On the second day of the presidential elections I went to Nazlet Al-Semman, the village adjoining the Giza plateau just outside Cairo – home to the majority of those pro-Mubarak thugs who waged the Battle of the Camel, taking their camels and horses over to Tahrir Square to attack protesters with a view to disbanding the sit-in. The event was crucial to toppling Mubarak after thirty years in power.
Nazlet Al-Semman is best known for tourism – they provide tourists with horse and camel rides in the vicinity of the Pyramids – which has been affected badly by the revolution. As soon as I stepped in the neighborhood it was clear that the majority of the residents blame the revolution for loss of income: everyone explained how tourism had all but ended in Egypt, leaving them poorer than ever.
Waiting to be served an LE1 dish of fuul from a vending cart, for example, Ashraf Farghali, forty-seven, used to earn LE150 a day from tourism; now he makes LE15 a day serving tea. “I want to vote for whoever is good, I haven’t decided yet,” he said. But financial frustration had already led many to vote for “remnants of the old regime”: Amr Moussa or Ahmed Shafiq. Others have gone with the Islamist candidates: Mohamed Mursi or Abdel-Moneim Abul-Fotouh.
“If you came here eighteen months ago,” said the horse trainer Sabry Mohamed, forty-five, “you would’ve found the place too jam-packed by tourists to walk. Now all that is gone.” For many Amr Moussa and Ahmed Shafiq are familiar figures of whom they knew before the hard times of the revolution. “We need security, no development will ever take place without it,” Abdel-Aziz Hussein, fifty, said, explaining why voted for Shafiq. Like him, the majority don’t want a candidate with an Islamist agenda because they realise such a candidate might place restrictions on tourism – whether by imposing dress and behaviour codes or covering up “an idol” like the Sphinx.

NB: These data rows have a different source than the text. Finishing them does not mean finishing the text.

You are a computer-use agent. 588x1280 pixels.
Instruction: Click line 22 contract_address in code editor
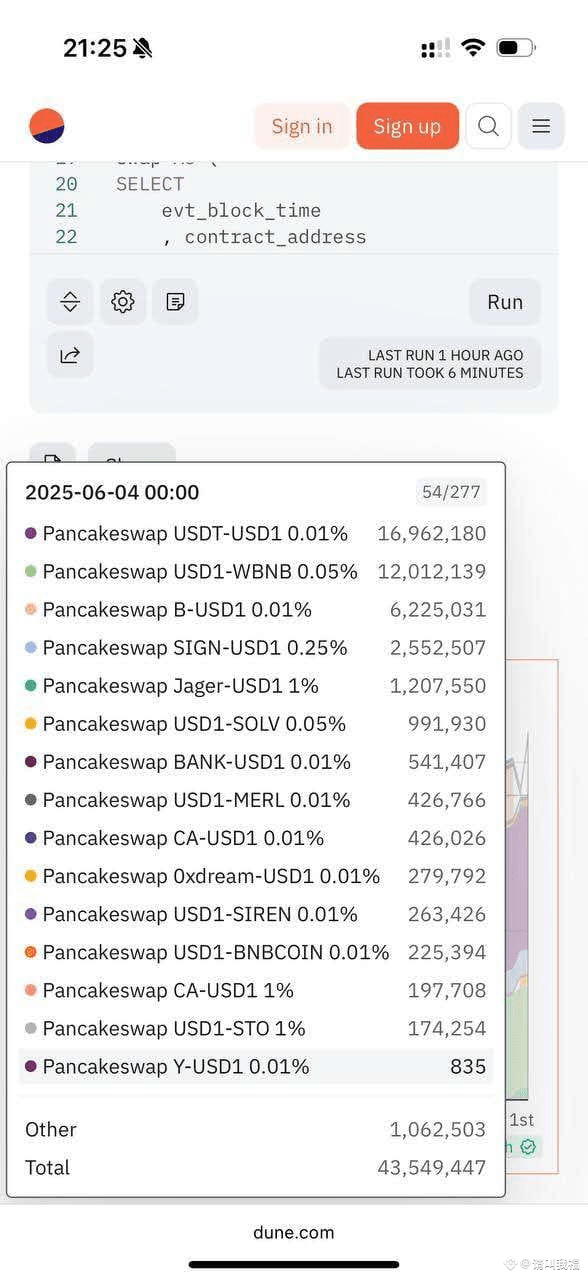[x=275, y=237]
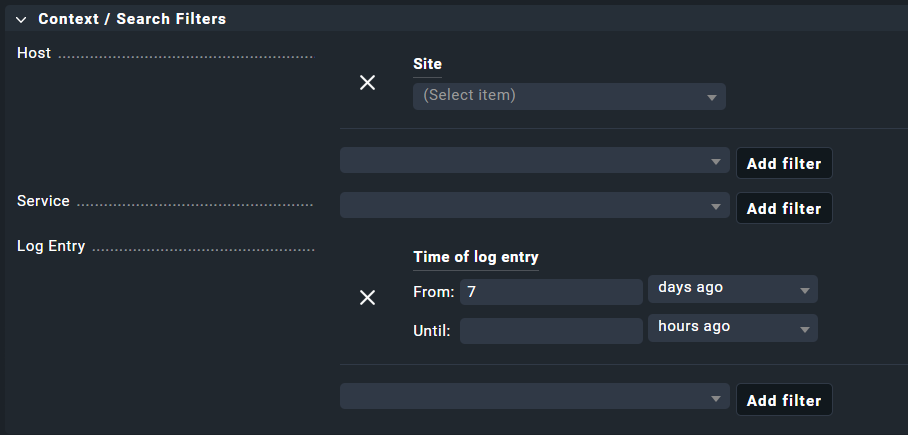Click Add filter button next to Service
The image size is (908, 435).
point(783,209)
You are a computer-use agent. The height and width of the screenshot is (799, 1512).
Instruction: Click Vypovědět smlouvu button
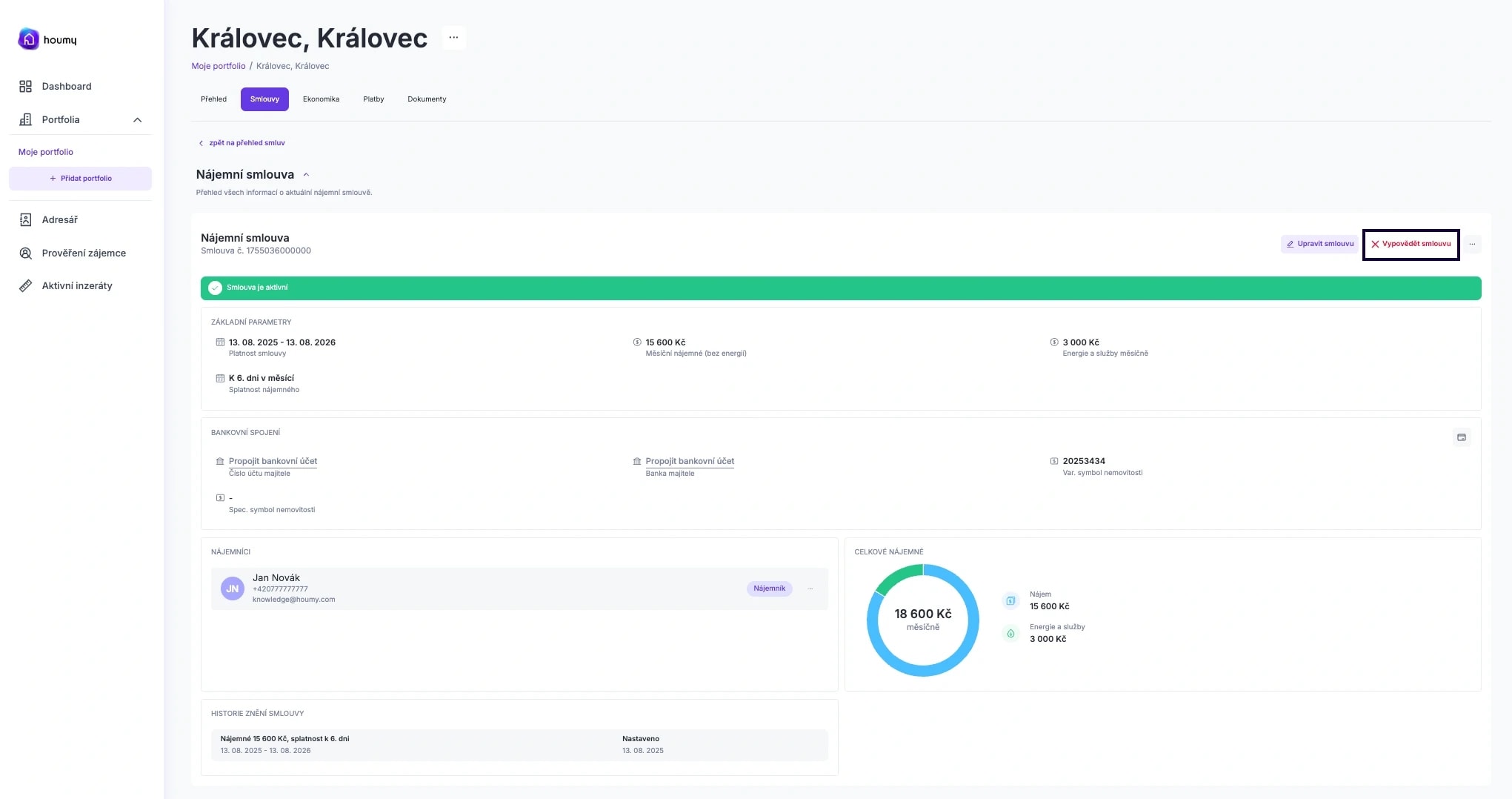tap(1411, 244)
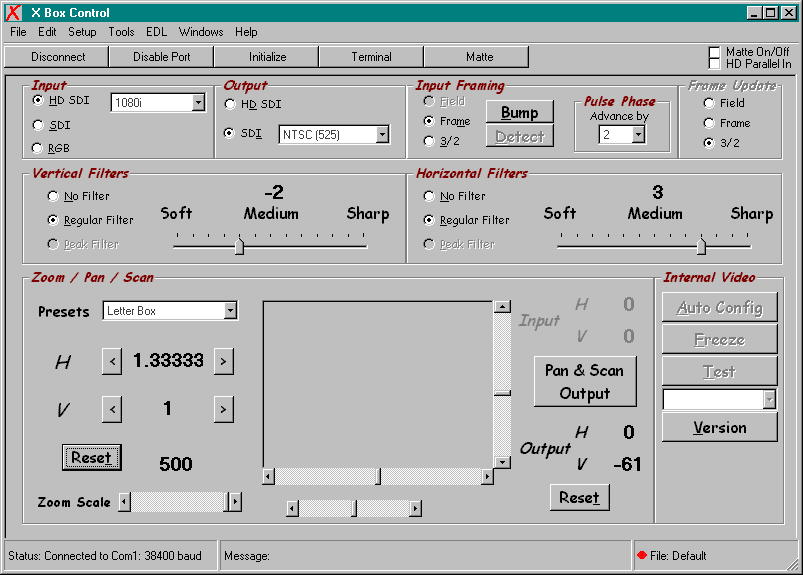
Task: Expand the NTSC (525) output dropdown
Action: pyautogui.click(x=382, y=134)
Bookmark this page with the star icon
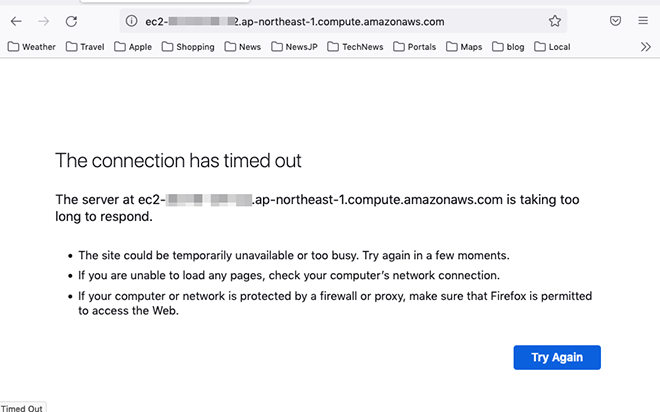Screen dimensions: 660x412 tap(554, 21)
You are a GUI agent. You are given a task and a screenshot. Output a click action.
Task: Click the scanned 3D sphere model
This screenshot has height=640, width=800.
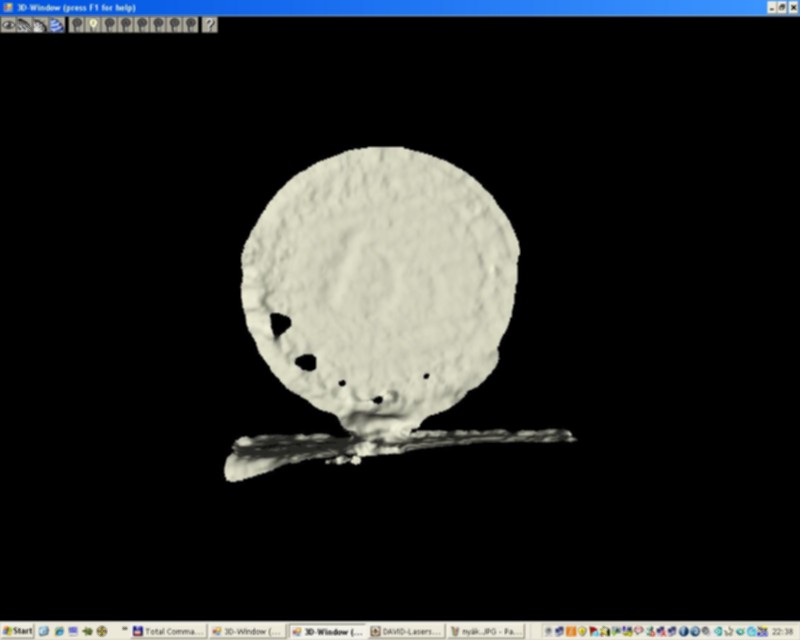[x=381, y=286]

Residents who voted for the Muslim Brotherhood candidate Mohamed Mursi associate “God’s law” with security. “We’ve had enough of politicians who rob us, we need a man of morality,” Mohamed Khaled, thirty-nine, said as he exited the Ramsis School polling station.
Revolutionary voices were very low here. Only one lady wanted to vote for the young leftist Khaled Ali; she will vote for the Nasserit Hamdeen Sabahi because he is more likely to win. Others said they voted for Sabahi because after listening to him they felt he represented them.
Polling stations were calm, almost empty. I didn’t see long lines like the ones seen during the constitutional referendum or during the parliamentary elections. Fewer voters is one reason for this but another could be that the voting process is simpler. The judges at the polling stations, elections monitors and candidates’ representatives all agreed that citizens were following the rules and violations were rare.
It was also clear that people were not comfortable disclosing who they voted for; I had to press them for the information, and then they found it hard to justify their choice – perhaps because Egyptians by and large are not convinced of their candidates; they are choosing “the best of the bad”, an expression repeated.
Many in Nazlet Al-Semman regretted being identified with the blood of the revolutionaries after the Battle of the Camel. They say that no one was going to Tahrir Square to kill protesters, only to ensure that their support for former president Hosni Mubarak reach the media – but they became the scapegoat. “If I knew that going to Tahrir Square that day would result in toppling Mubarak I would have never gone there,” Mohamed said.